- The idea is for this to be a core interface for accessing Kaldi executables from Python. Then a second package (todo) can be created that does things like the
kaldi/egs/wsj/s5/steps/
scripts do, but in an installable python package. - The current structure, tied to the Kaldi codebase and
egs/wsj
structure, is a poor separation of concerns that makes creating and sharing recipes harder than it ought to be. And a huge advantage of packaging this material on pypi is the opportunity for independent versioning of these tools, which will improve backward compatibility of our Kaldi recipes. - Working in Python is nicer than bash in a number of ways, with a healthy ecosystem of tools and IDEs and um math operators
- Much of the piping and rxspecifier/wxspecifier kind of logic can be handled internally, reducing the toolkit-specific learning curve for would-be recipe writers.
- I'm generally hoping to bring some powerful Kaldi executables' functionality into Python without having to write
subprocess.run
boilerplates each time
So far I've only implemented a handful of executables that I'm using in my current work, in other words, the ones I've been able to at least minimally test.
Adding a new executable is very easy though, and the existing files should serve as easy copypasta. Pull requests are very much welcome!
pip install kaldibin
Currently the approach to hooking into Kaldi tools is an environment variable:
export KALDI_ROOT=/path/to/kaldi
Would be cool to get the compiled executables packaged in a wheel or however it's done, but I haven't figured that out yet.
import kaldibin
# Store our experiment directory to resolve the filenames used below.

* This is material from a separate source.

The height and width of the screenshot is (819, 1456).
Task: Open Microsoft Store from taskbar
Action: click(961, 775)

DIR = '/path/to/recipe/exp/chain_train_1/'
# Build a labelid -> word mapping from words.txt
with open(DIR + 'graph/words.txt') as words_file:
word_lookup = { id: word for word, id in [l.split() for l in words_file] }
# The lattice in our example is a Kaldi archive `*.ark` file, gzipped. We'll
# initialize it as the `KaldiGzFile` type in the package. The lexicon and model
# don't use the rspecifier format, so we can call them a `KaldiFile` with no
# type, or simply provide a string.
lattice = kaldibin.KaldiGzFile(DIR + 'decode_test/lat.1.gz', rxtype='ark')
lexicon = kaldibin.KaldiFile(DIR + 'graph/phones/align_lexicon.int', rxtype=None)

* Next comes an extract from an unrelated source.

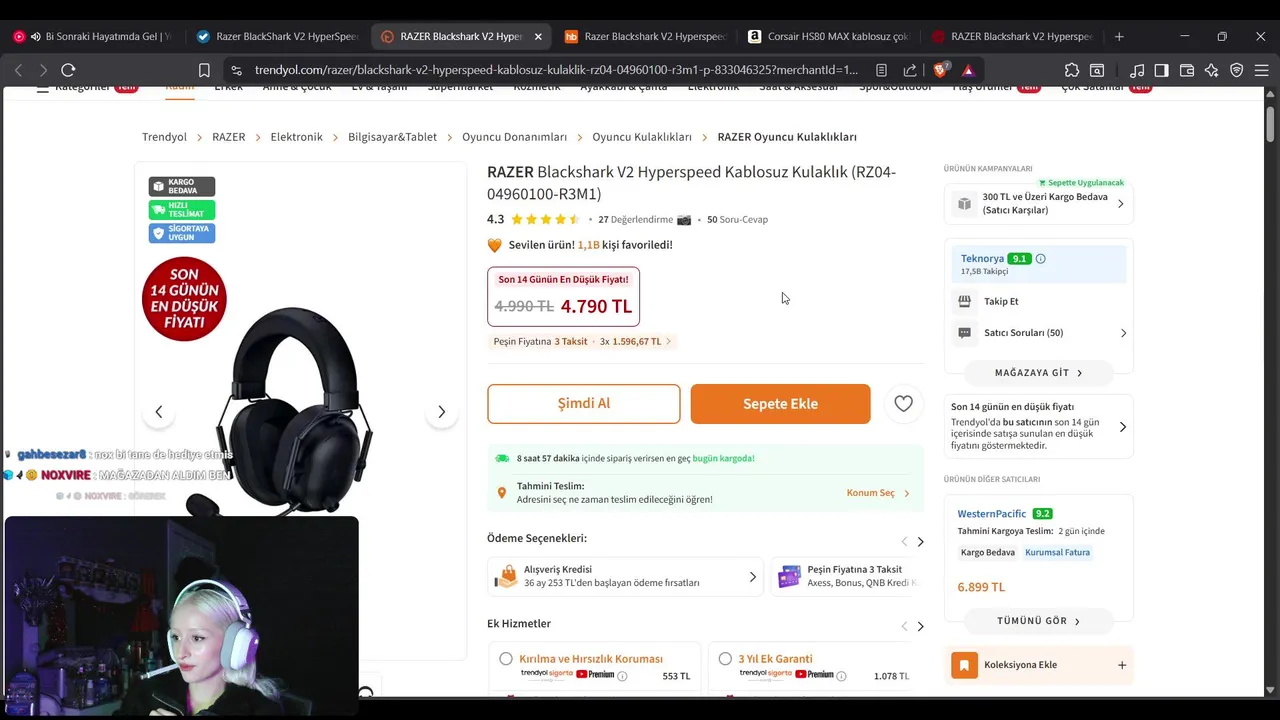Click the share icon in address bar

910,70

model = DIR + 'final.mdl' # Filename with no rxspecifier; wrapping in KaldiFile() is optional.
# Obtain alignments from the lattice with `lattice-align-words-lexicon`.
word_alignments = kaldibin.lattice_align_words_lexicon(lexicon, model, lattice)

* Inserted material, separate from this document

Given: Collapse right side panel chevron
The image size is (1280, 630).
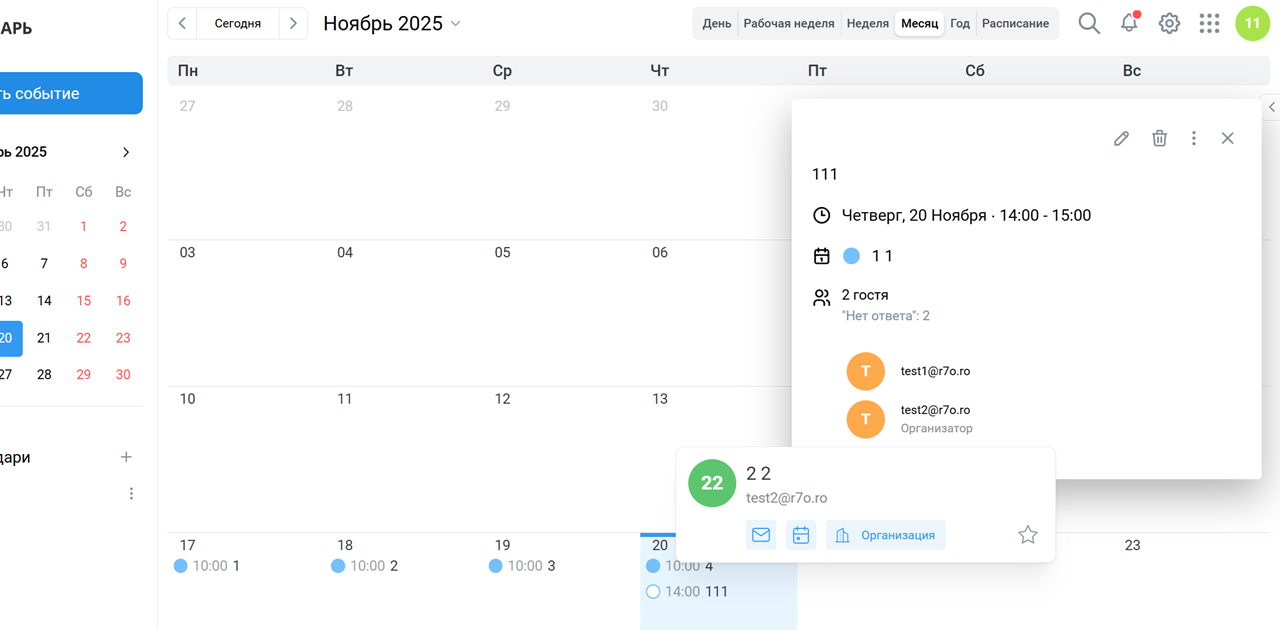Looking at the screenshot, I should pos(1271,107).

# Note that `word_alignments` is a `KaldiPipe` which can be fed to another
# `kaldibin` function, and executes (once) only when read. For example:
# Convert the alignments to CTM format for human readability.
ctms = kaldibin.lattice_to_ctm_conf(word_alignments)
# This also returns a `KaldiPipe`, but we can use the `.bytes()` method to
# bring it into a Python variable.
ctm_lines = ctms.bytes().decode('utf-8')
for ctm_line in ctm_lines.split('\n'):
if ' ' in ctm_line:
utterance_id, speaker_id, start, duration, label_id, confidence = ctm_line.split()
print(f'{utterance_id}: {word_lookup[label_id]} ({confidence})')
The output will look something like this.
AVALA-999-1_01_02: <sil> (1.00)
AVALA-999-1_01_02: didn't (0.66)
AVALA-999-1_01_02: the (1.00)
AVALA-999-1_01_02: kid (1.00)
AVALA-999-1_01_02: ride (1.00)
AVALA-999-1_01_02: the (1.00)
AVALA-999-1_01_02: bike (1.00)
AVALA-999-1_01_02: <sil> (1.00)